Biorepo containers
This is not a complete article: This is a draft, a work in progress that is intended to be published into an article, which may or may not be ready for inclusion in the main wiki. It should not necessarily be considered factual or authoritative.
Introduction
Containers as a method of distributing software along with their often complex dependencies has recently become commonplace thanks to the rising popularity of container managements systems and runtime environments such as Docker and Singularity, now called Apptainer. Users on the Alliance system are free to use containers of their own in order to bring their software to the Alliance systems. While many users will simply build containers and store them in their own project spaces, groups with many users, those who wish to run the same container on many systems, or those who need to preserve a complex workflow for some period of time may choose to deposit their container image into the CVMFS repository described below. For container authors and contributors, this article outlines the requirements containers need to meet to be hosted in the repository.
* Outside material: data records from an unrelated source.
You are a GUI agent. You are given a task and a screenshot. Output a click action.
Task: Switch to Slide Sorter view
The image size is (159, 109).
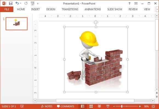91,106
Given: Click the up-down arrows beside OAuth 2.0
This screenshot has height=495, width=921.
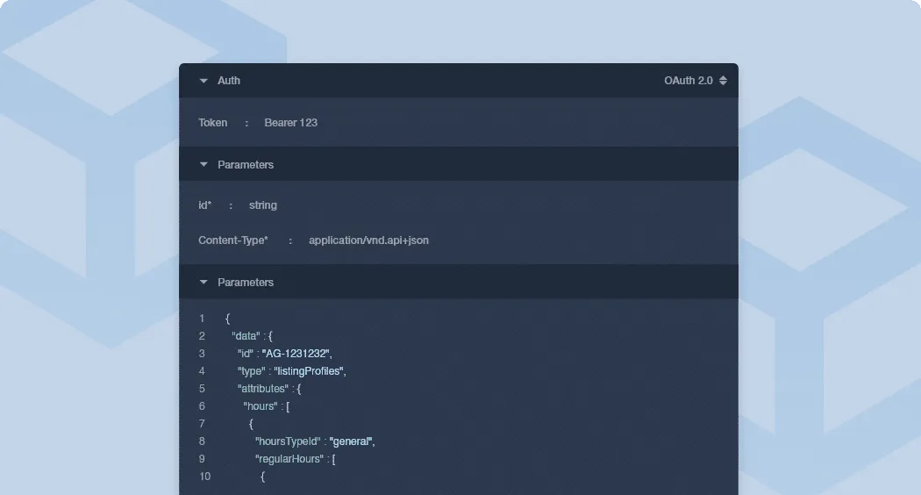Looking at the screenshot, I should click(723, 81).
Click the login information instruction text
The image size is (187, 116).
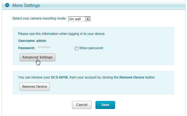point(62,34)
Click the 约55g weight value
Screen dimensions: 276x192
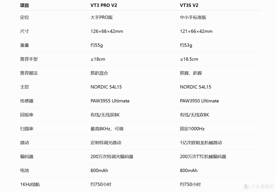(97, 45)
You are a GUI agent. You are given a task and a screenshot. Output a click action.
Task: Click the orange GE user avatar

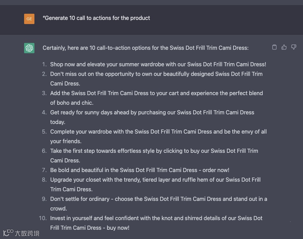(29, 19)
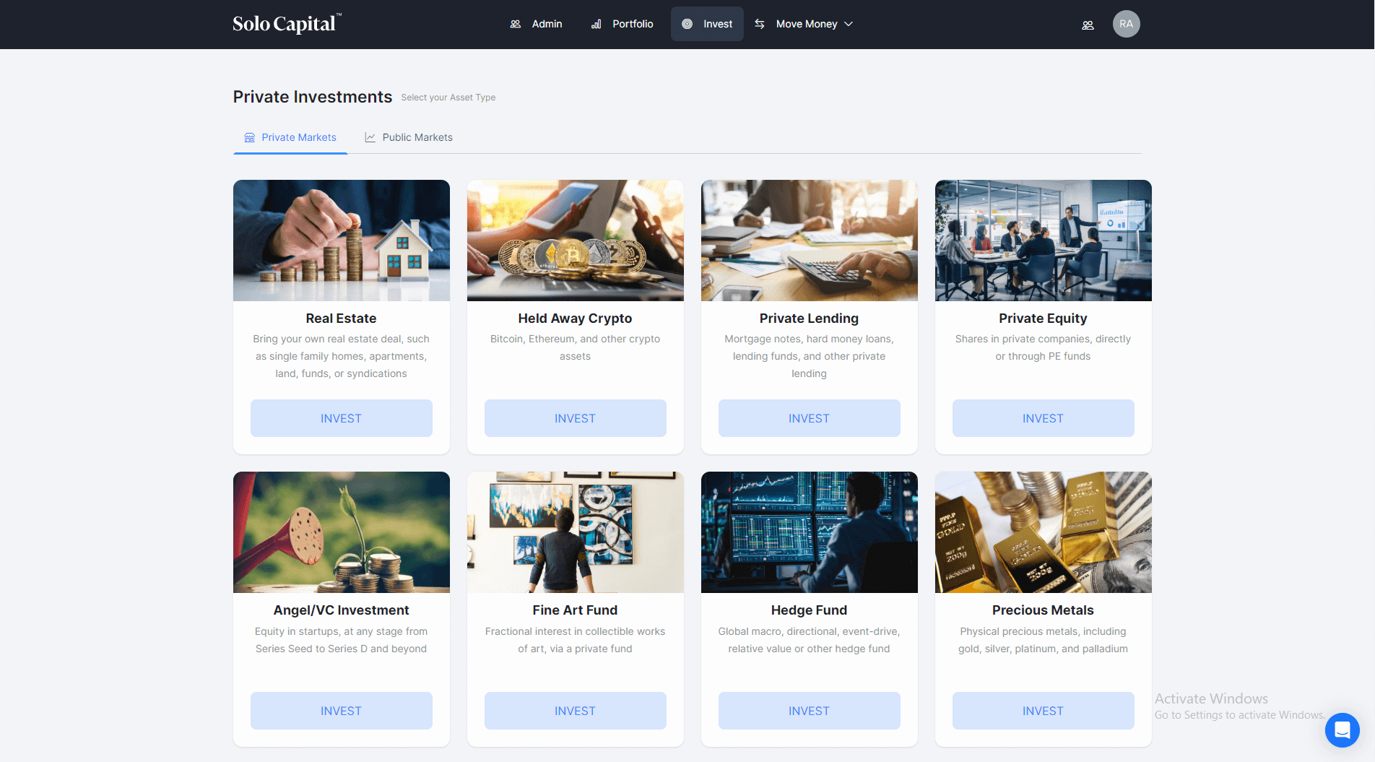Start an Angel/VC Investment via Invest button
Image resolution: width=1375 pixels, height=762 pixels.
pos(341,711)
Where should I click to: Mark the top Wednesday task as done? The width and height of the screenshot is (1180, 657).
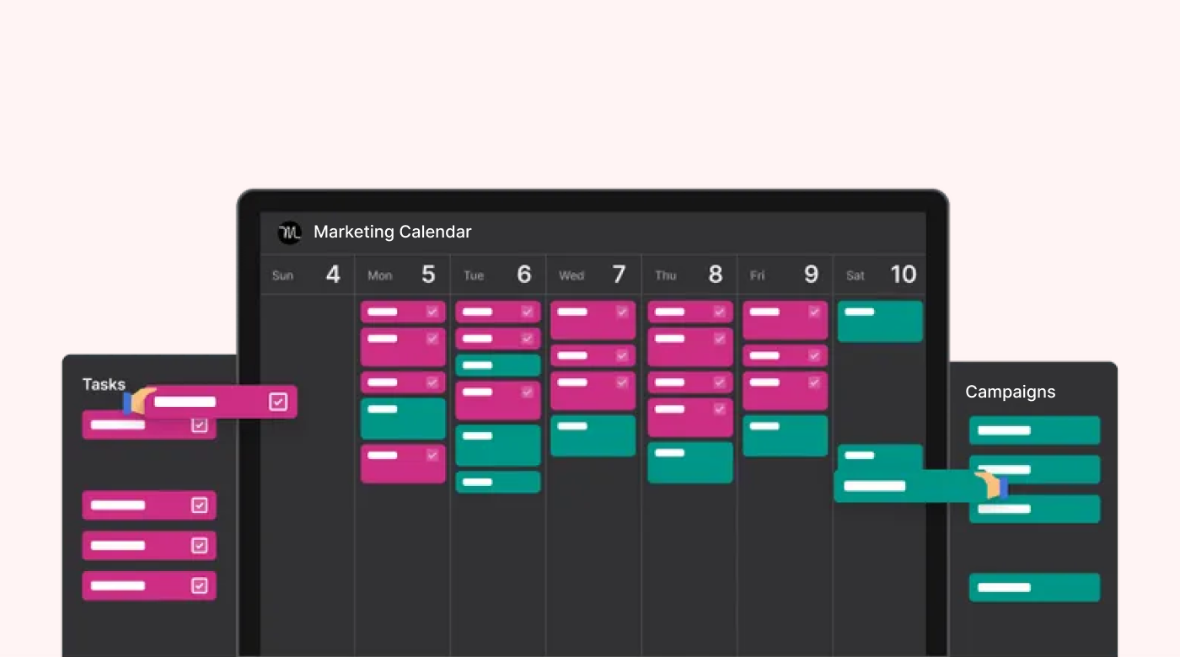point(622,312)
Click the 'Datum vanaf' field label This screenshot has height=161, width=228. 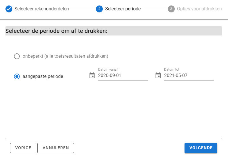click(108, 70)
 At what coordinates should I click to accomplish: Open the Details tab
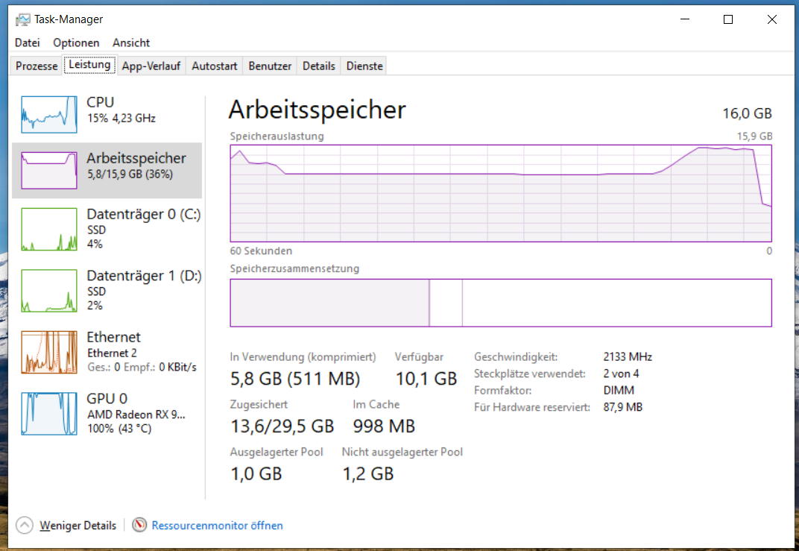318,66
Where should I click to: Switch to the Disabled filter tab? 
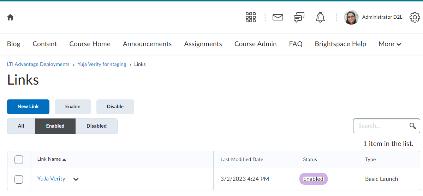point(96,126)
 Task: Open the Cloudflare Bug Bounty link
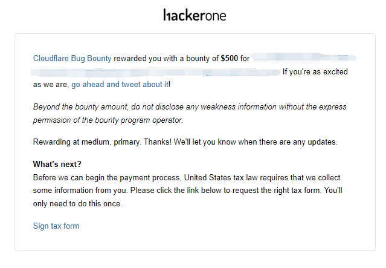pyautogui.click(x=72, y=59)
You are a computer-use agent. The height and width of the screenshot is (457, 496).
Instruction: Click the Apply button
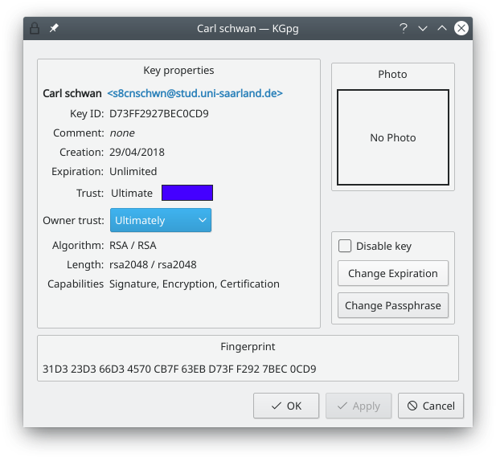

For users of these containers, this article will outline available containers and some information on their use.
Container repository
The Research Software National Team (RSNT) and the Bioinformatics National Team (BNT) operate a container repository to store Apptainer images in CVMFS to make these containers available on all Alliance systems. The BNT maintains the portion of that repository of interest to bioinformatics-focused users. This not only reduces the effort to run workflows across our infrastructure, but allows for the hard work of creating workflows to be leveraged by others in the community while enabling a high degree of reproducibility. Worth noting is the fact these container images will be available to all users on Alliance systems and container authors must take this into account when considering this service for workflows they wish to keep private.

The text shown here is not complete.